The Baldy Northcott Trophy or Manitoba Provincial Junior B Hockey Championship is a Canadian ice hockey series to determine the Manitoba representative at the Keystone Cup - the Western Canada Junior "B" hockey championship.

History
First awarded by Hockey Manitoba in 1940, the Baldy Northcott Trophy is named after the former professional player Baldy Northcott. He coached the Winnipeg Rangers for one season capturing the 1941 Memorial Cup. Northcott is a member of the Manitoba Hockey Hall of Fame. The trophy is given to the winners of the Junior B championship in Manitoba, Canada.

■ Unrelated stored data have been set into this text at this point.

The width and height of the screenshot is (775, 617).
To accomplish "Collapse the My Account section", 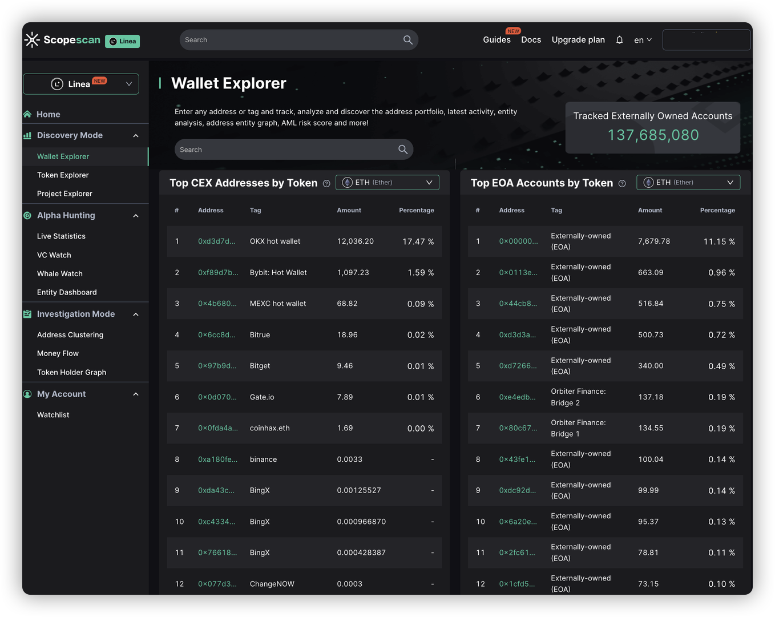I will [x=136, y=394].
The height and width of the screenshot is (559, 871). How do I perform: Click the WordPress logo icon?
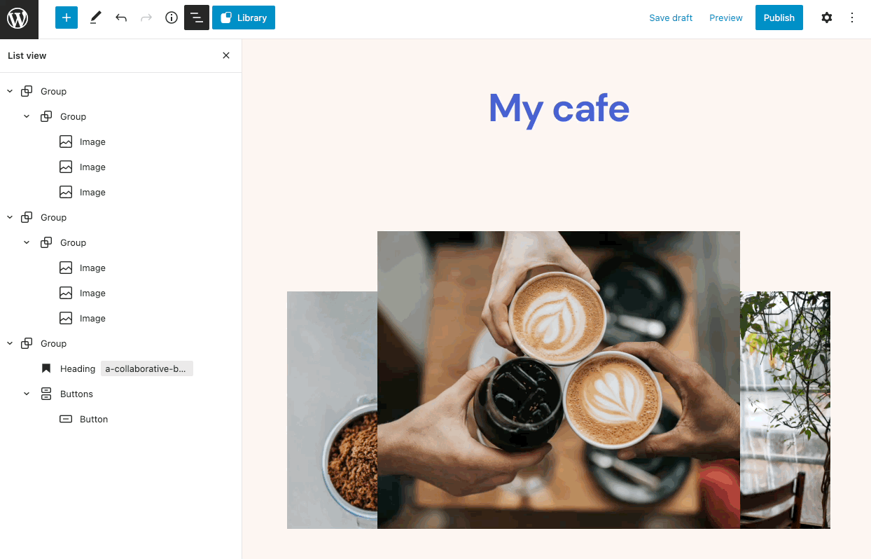point(18,19)
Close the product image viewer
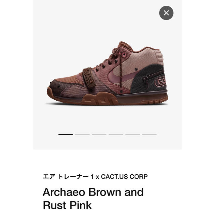This screenshot has height=215, width=215. coord(166,13)
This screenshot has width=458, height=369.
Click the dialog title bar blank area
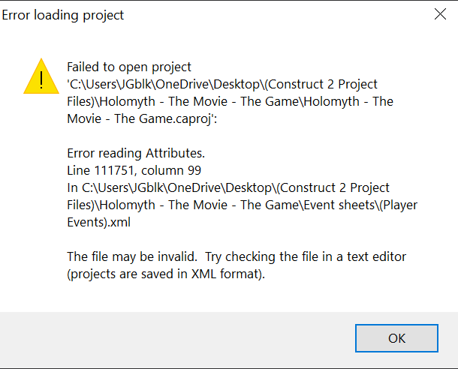point(278,14)
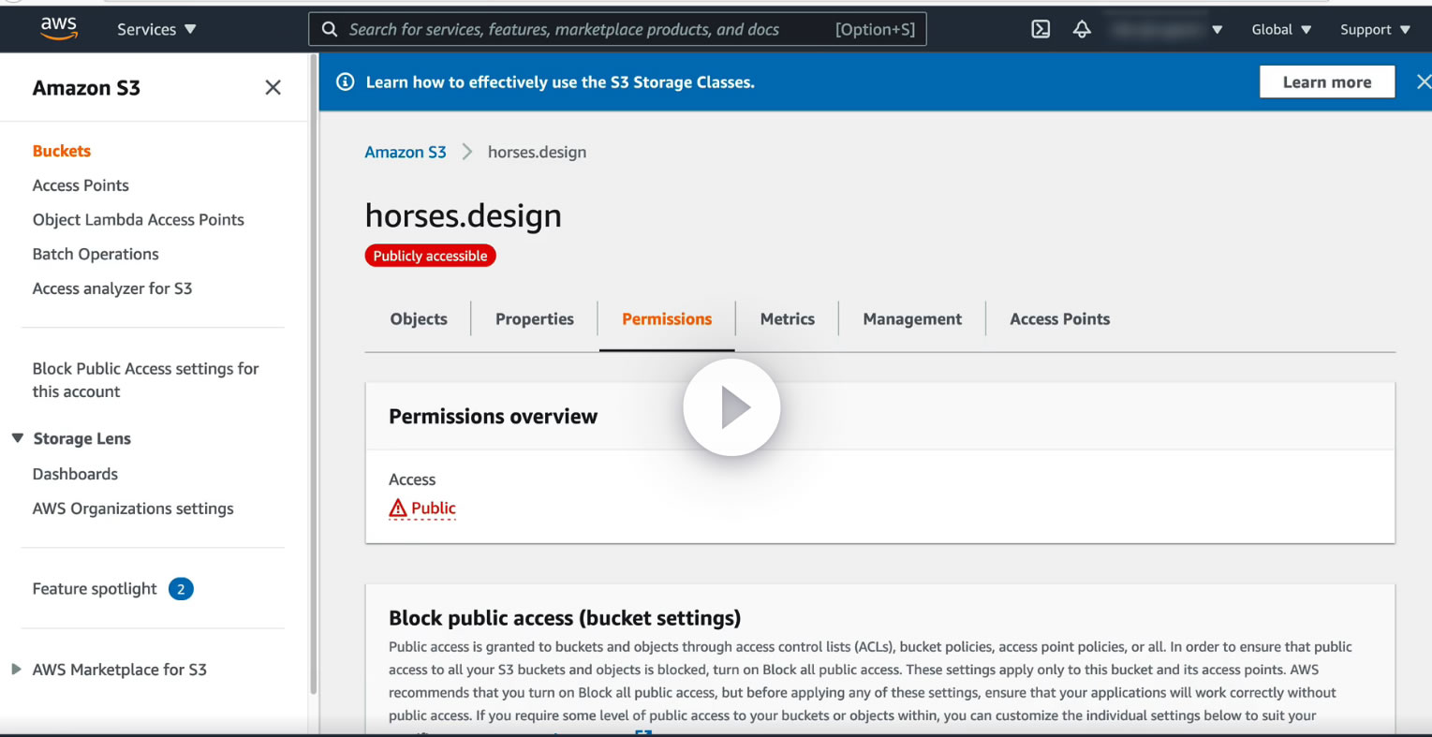Open the Support dropdown menu
Image resolution: width=1432 pixels, height=737 pixels.
point(1374,29)
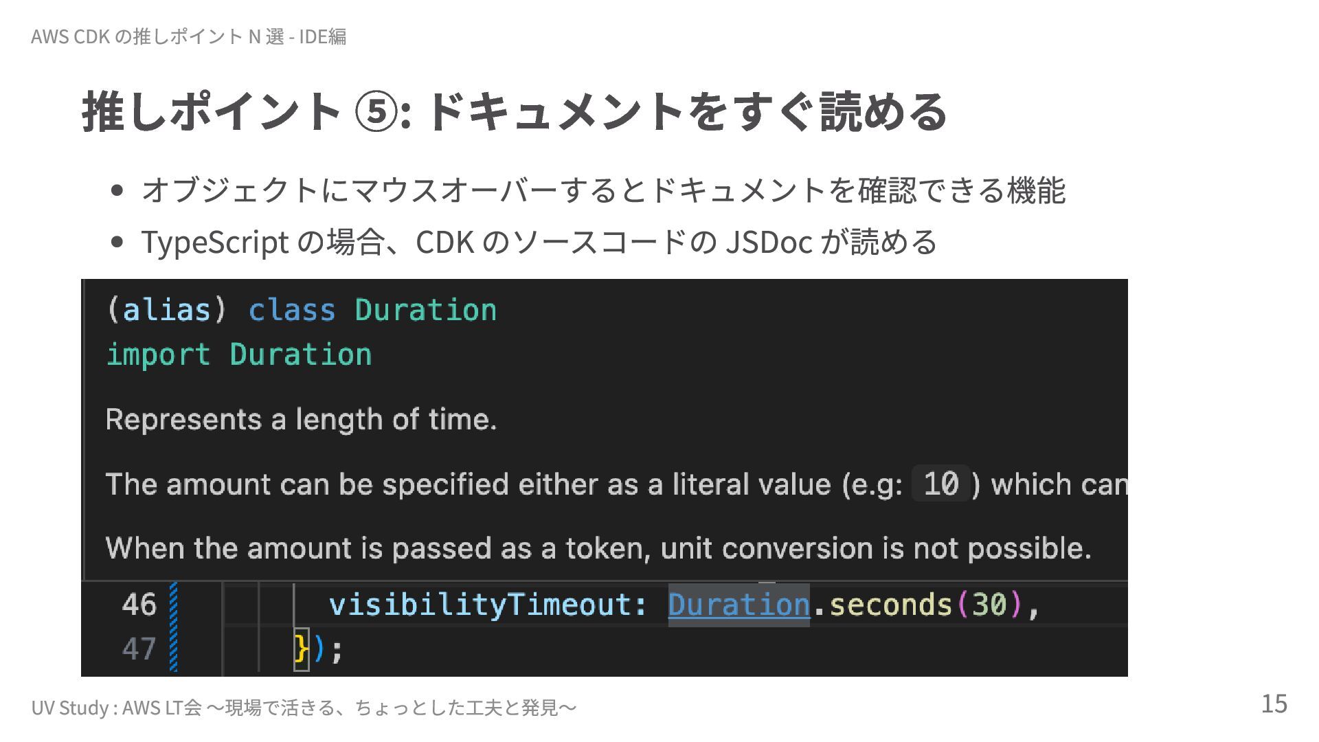Screen dimensions: 1319x742
Task: Click line number 47 in the gutter
Action: click(x=139, y=649)
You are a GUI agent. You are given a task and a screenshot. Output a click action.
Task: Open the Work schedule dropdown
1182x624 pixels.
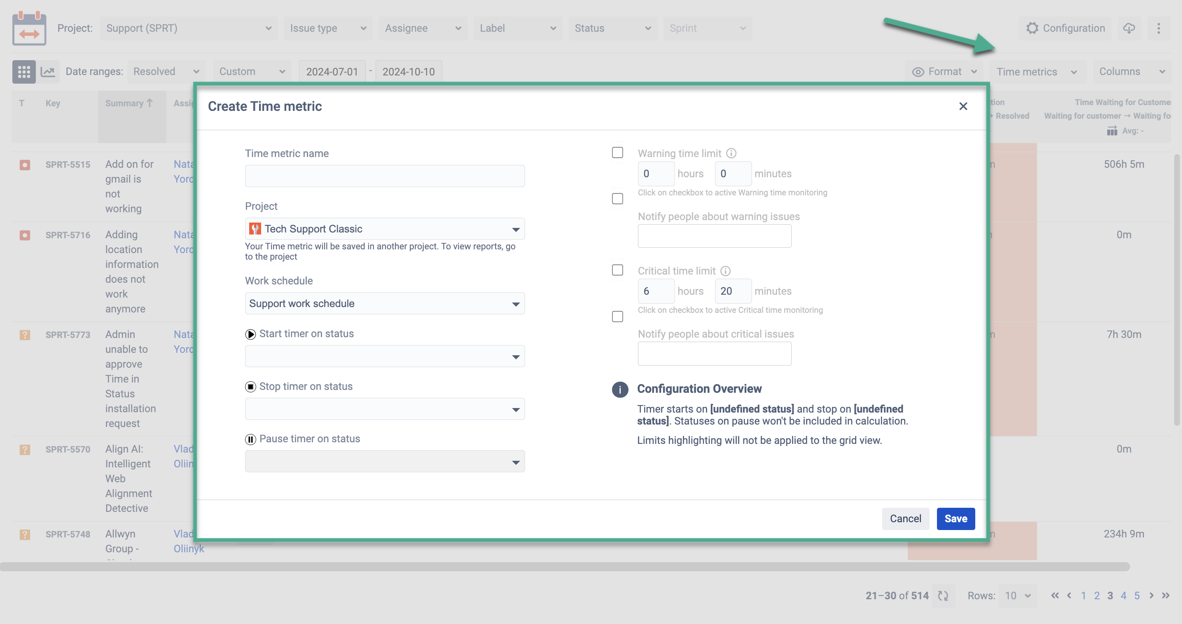click(384, 304)
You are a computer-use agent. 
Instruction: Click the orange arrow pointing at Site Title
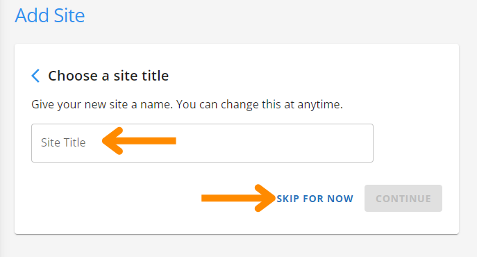tap(139, 141)
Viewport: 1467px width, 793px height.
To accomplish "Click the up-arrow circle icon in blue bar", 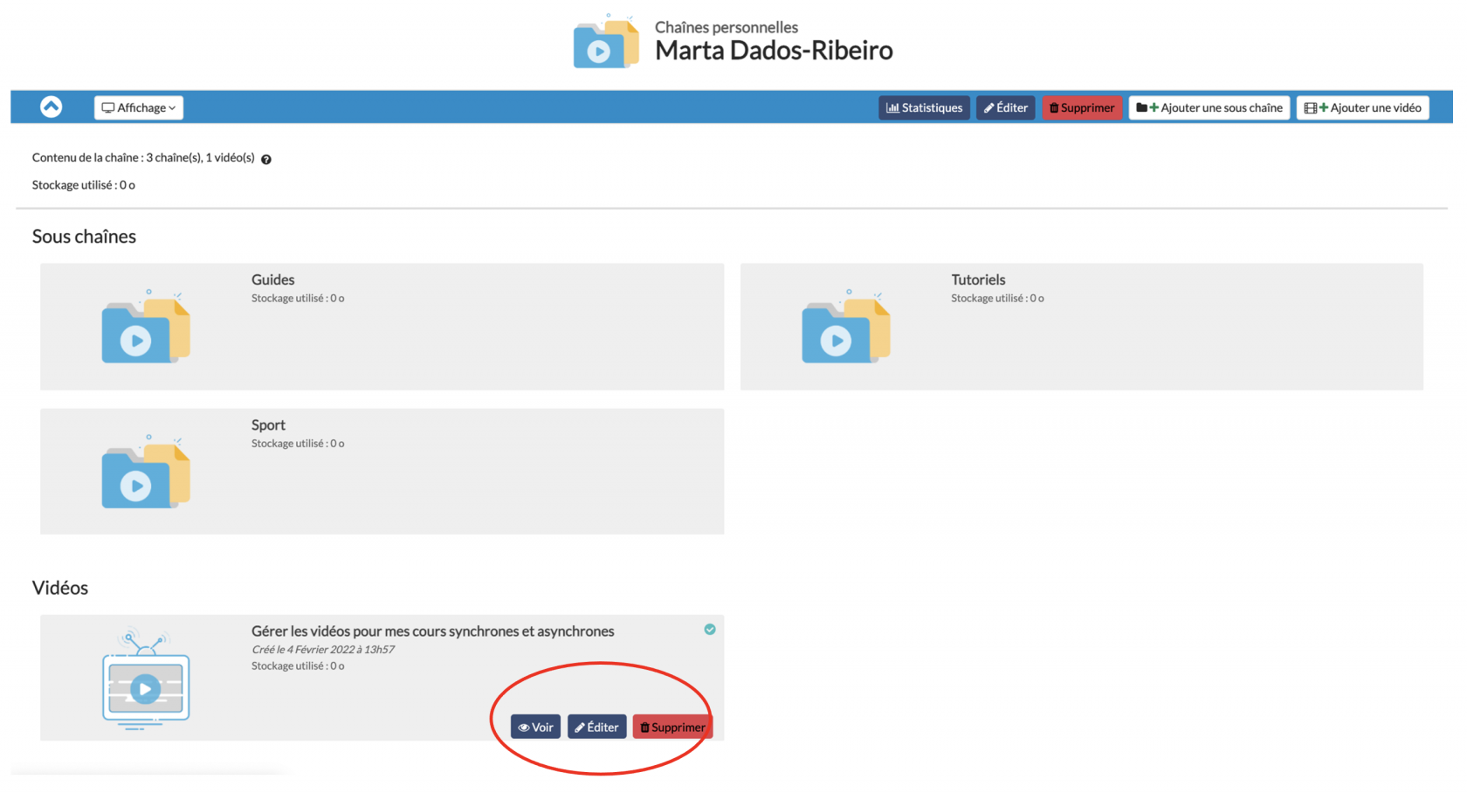I will [52, 107].
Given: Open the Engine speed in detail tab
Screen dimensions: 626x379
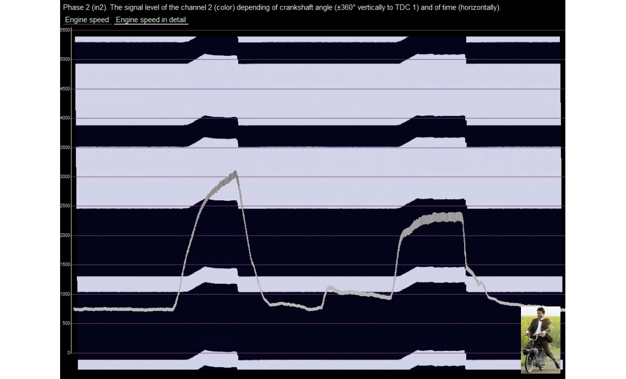Looking at the screenshot, I should 151,20.
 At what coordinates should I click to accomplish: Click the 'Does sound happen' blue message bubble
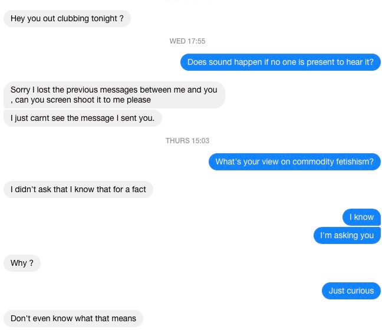281,62
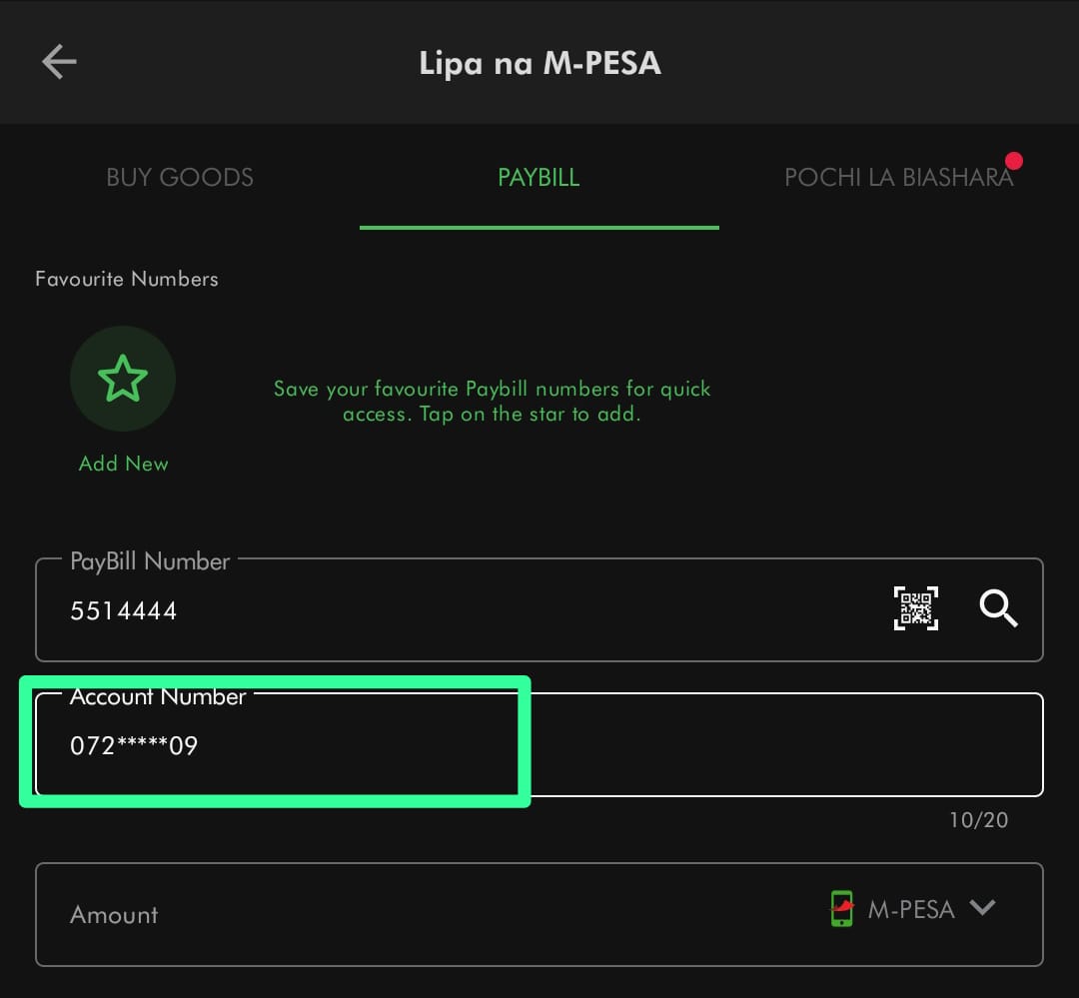Tap the Amount input field

tap(400, 915)
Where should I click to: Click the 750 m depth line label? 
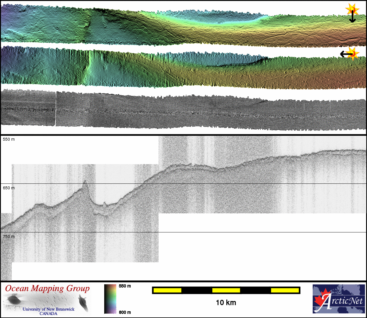coord(9,237)
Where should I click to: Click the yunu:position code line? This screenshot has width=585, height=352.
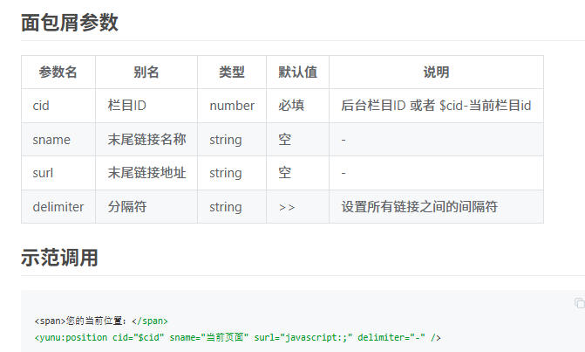point(237,337)
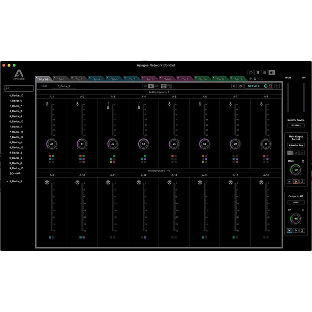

Several Junior B leagues have participated in the provincial championship over the years. NorMan Junior Hockey League champion Flin Flon Bombers defeated Manitoba Junior B Hockey League winner Trainscona Railers in four games in the 1978 series.

Eastman Junior B Hockey League champion Mitchell Mohawks represented their league in 1986 losing to the North Winnipeg Satelites in two-straight games. From 1999 to 2004 the trophy was contested between the MJBHL and Northwest Junior Hockey League.

Since 2005, the champion of the Keystone Junior Hockey League has stood uncontested as Provincial titlist as the NJHL dissolved in 2004.

Champions

Note: Most Baldy Norcott Finals were a best-of three series. The 2003 and 2004 tournaments were a one-game final.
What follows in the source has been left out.